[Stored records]
....

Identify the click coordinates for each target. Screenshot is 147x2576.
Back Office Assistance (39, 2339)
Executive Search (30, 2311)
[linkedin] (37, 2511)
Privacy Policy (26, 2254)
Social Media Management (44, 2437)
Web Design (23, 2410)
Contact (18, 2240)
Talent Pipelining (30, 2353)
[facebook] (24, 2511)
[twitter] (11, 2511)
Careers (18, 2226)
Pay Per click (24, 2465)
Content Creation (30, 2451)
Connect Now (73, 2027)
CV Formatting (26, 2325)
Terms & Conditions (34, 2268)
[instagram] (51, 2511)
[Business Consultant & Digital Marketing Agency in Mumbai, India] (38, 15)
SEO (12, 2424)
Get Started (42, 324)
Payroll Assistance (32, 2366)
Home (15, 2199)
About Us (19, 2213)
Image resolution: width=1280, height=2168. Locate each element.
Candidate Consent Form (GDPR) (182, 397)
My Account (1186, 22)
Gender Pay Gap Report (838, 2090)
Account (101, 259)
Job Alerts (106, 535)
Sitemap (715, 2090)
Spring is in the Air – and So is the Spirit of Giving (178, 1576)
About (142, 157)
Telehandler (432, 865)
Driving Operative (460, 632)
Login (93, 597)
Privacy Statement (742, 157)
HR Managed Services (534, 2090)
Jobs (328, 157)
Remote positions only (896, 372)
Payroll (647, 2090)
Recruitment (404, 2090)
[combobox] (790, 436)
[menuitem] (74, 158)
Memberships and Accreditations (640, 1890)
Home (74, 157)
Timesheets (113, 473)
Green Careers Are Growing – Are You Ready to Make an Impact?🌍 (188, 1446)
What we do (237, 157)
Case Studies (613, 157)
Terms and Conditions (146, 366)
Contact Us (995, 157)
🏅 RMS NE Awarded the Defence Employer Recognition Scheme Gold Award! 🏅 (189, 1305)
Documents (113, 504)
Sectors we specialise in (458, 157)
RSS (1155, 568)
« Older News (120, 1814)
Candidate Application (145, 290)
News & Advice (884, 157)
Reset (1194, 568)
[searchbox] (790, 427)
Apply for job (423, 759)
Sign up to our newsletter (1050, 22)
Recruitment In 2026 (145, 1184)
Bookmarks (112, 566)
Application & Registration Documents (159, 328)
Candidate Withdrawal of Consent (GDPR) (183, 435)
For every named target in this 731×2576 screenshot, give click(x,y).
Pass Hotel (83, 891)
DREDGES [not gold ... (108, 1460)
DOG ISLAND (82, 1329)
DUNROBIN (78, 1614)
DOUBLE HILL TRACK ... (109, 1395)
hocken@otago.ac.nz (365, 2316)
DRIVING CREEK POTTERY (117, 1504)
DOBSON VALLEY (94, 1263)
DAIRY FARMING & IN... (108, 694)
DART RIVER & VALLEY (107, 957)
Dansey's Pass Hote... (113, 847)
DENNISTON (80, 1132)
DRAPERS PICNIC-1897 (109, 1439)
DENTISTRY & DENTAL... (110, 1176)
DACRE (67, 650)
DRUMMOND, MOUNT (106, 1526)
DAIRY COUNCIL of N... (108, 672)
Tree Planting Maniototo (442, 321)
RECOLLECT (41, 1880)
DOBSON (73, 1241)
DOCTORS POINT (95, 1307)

....

- Exercise objective: Across the data shown above, how many lines carry the string "Consent"? Reply with the figure by itself.

- Exercise output: 2